- [Assignment] Report each line of the records below that uses the word "will".

- [Data to examine]
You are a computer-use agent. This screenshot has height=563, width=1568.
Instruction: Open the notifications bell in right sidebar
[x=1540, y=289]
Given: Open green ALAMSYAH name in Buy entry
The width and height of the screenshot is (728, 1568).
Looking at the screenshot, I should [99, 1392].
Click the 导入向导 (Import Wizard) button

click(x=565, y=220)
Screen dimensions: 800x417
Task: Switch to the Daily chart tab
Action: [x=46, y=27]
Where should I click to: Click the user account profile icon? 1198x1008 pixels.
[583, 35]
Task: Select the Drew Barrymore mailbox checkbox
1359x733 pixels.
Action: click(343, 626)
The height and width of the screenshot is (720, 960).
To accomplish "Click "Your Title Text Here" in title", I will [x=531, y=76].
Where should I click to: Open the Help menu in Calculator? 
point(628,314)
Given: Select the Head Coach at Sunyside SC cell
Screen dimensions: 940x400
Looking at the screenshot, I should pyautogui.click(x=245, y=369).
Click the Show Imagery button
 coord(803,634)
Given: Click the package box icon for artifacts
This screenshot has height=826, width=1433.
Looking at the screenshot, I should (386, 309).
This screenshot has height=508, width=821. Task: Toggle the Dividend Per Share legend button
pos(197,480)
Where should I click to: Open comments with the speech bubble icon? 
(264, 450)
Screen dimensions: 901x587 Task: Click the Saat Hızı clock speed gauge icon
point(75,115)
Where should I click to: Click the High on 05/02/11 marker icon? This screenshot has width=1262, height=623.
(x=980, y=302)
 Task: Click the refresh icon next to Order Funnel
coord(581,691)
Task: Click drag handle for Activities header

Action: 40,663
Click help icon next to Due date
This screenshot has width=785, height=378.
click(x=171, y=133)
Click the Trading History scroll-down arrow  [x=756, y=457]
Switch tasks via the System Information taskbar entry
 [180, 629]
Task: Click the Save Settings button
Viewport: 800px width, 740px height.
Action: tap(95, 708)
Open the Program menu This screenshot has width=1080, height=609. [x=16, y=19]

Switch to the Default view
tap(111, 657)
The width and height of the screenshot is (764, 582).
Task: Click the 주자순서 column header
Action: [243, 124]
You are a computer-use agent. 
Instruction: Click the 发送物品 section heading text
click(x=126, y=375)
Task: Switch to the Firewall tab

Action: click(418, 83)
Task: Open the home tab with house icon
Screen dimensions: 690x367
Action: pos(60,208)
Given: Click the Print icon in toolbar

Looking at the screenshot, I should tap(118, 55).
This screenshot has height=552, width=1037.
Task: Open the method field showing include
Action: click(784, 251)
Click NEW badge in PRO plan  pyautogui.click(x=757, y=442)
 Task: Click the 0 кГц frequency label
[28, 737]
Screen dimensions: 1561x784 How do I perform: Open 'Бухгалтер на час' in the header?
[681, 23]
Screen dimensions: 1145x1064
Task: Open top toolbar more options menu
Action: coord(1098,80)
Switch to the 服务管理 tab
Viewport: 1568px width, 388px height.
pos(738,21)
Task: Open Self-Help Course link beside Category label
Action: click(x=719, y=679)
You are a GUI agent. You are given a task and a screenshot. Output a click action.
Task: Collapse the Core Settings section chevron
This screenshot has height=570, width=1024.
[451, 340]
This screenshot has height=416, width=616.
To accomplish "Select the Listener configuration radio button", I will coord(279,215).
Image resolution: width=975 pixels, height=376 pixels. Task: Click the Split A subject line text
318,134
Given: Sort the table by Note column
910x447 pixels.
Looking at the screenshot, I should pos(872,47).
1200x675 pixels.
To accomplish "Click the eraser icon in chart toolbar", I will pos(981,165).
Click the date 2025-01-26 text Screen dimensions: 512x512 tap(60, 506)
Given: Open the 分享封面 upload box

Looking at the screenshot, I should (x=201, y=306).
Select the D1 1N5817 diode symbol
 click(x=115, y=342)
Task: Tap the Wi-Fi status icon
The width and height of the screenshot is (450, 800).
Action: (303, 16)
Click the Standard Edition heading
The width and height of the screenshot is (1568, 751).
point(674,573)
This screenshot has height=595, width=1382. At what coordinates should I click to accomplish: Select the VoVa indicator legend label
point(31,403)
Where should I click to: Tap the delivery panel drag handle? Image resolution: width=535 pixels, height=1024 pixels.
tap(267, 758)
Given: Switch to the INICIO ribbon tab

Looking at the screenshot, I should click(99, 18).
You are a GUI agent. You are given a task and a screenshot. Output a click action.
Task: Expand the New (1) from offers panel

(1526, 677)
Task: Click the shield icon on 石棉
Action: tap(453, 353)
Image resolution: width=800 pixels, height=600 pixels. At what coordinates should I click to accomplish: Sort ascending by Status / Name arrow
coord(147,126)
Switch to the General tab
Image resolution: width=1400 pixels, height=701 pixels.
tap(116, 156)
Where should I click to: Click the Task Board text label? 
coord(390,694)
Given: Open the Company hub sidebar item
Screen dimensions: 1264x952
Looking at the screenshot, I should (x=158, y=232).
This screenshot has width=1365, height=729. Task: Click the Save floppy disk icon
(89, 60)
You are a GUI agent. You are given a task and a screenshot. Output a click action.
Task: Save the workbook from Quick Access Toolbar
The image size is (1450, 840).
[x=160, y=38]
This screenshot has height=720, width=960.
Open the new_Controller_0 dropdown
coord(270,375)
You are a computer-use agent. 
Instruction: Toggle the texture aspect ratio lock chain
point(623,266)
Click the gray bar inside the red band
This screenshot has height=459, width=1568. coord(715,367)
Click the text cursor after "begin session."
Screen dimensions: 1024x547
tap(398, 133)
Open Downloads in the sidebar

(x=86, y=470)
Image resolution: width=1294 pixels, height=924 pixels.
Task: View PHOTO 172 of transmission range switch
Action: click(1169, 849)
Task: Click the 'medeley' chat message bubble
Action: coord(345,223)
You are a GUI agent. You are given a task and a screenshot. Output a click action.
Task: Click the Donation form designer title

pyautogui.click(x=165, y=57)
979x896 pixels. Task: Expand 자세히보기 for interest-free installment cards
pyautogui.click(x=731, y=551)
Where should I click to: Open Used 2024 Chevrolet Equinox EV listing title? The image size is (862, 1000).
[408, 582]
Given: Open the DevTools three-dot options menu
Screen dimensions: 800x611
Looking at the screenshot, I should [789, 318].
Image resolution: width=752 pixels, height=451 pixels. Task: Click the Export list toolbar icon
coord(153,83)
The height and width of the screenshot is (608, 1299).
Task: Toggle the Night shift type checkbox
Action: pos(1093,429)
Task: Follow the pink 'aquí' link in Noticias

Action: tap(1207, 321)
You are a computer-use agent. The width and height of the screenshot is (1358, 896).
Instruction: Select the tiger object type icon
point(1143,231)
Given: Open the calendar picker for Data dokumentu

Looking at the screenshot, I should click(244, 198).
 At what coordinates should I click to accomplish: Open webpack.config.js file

- [Answer to this task]
To accomplish "Click "Your Title Text Here" in title", I will [x=531, y=76].
To accomplish "Select the Listener configuration radio button", I will coord(279,215).
To accomplish "Click the eraser icon in chart toolbar", I will pos(981,165).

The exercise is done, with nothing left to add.